> **EXERCISE DIRECTIONS**: Rewrite the part of the entries that opens with the line containing "Click the 设置为表格 icon" and closes with the line containing "click(x=187, y=50)", changing "Screen dimensions" to "Display size" and keeping everything else unchanged. Omit the pictures from your answer.

> **DATASET EXCERPTS**:
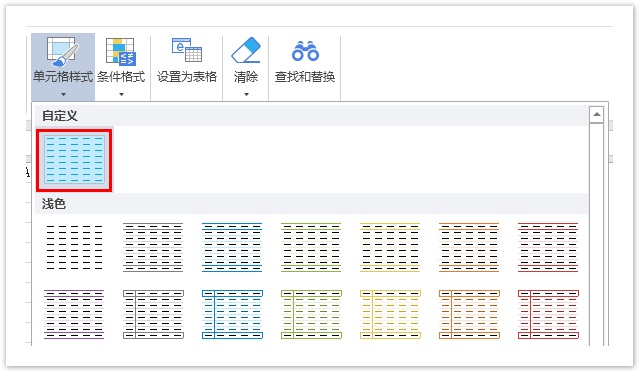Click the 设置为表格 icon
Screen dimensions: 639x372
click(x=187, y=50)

* * *

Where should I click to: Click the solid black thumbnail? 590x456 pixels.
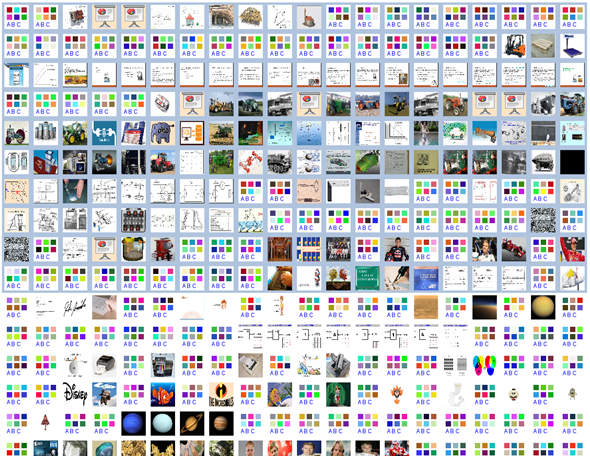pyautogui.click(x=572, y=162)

> **REPLY**:
Click the 设置为表格 icon
Display size: 639x372
click(x=187, y=50)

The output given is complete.